Mention the term “net lease” to someone even remotely familiar with real estate contracts, and the first thing that might come to mind is “triple net.” Triple-net leases are definitely “visible;” the chances are pretty good that any quick-service restaurant on an outparcel, or stand-alone dollar store, or retail automotive supply store signed such a lease with a property owner.
What might not come to mind, however, is a double net lease. The double net, or NN, lease isn’t written about or discussed as much as its triple counterpart. The NN arrangement is similar to the triple net, in that it shifts some of the costs of doing business from property owner/landlord to tenant. But depending on the terms of the lease, the landlord retains control of the property, and takes responsibility for some of the expenses.

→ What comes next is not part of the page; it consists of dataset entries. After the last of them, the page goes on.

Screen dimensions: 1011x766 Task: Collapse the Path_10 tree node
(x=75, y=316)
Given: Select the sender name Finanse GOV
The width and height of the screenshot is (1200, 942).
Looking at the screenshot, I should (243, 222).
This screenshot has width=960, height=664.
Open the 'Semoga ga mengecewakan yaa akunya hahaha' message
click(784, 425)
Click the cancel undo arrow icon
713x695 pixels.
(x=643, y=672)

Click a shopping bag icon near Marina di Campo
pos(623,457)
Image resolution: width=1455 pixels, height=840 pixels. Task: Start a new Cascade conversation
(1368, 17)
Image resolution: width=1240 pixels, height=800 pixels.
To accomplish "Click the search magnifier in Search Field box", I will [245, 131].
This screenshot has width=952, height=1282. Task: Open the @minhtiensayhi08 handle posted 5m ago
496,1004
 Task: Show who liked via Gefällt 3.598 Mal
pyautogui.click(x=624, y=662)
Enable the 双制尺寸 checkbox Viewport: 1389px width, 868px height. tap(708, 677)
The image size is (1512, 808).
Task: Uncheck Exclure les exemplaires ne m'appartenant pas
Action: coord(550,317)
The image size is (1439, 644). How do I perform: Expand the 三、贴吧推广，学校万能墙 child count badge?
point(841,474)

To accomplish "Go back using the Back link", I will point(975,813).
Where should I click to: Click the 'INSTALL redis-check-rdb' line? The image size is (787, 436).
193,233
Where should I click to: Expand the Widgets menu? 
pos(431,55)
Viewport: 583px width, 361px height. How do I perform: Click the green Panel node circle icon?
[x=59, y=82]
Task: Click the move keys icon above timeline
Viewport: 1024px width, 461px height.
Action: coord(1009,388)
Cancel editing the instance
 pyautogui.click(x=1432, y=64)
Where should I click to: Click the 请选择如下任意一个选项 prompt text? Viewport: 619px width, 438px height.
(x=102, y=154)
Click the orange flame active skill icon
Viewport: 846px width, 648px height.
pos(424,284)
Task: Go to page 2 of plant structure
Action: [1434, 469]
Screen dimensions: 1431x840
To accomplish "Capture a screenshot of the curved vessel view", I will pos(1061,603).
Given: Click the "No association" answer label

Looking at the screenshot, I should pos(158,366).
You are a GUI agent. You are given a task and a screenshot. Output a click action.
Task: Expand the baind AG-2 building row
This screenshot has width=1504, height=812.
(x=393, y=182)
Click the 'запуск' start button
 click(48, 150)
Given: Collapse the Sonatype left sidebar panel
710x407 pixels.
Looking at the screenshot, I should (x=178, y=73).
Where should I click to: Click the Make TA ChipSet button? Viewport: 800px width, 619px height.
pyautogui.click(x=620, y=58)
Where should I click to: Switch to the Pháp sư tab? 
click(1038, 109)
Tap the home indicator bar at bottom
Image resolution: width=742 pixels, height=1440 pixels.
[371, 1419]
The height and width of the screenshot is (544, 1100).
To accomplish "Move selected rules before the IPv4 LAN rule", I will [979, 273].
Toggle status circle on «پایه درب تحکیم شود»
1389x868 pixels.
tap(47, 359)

Delving down into the double net
Tenants signing a double net lease can be responsible for covering the costs of two of the three primary property expenses; in most cases, this involves property taxes and insurance premiums.
NN agreements -- also called net-net -- tend to be common in multi-tenant commercial properties, such as shopping centers or office complexes, in which tenants occupy different square-footage spaces. Under this scenario, the property owner might divide taxes and insurance costs proportionally, based on the tenant’s occupied square footage. Tenants pay those added expenses to the landlord, in addition to their monthly rent.
What the landlord pays
You read the above correctly. The tenant pays the property owner its proportional share of taxes and insurance costs, rather than paying those costs directly to the municipalities or insurance companies. This differs from a triple-net arrangement, in which the tenant might make those direct payments.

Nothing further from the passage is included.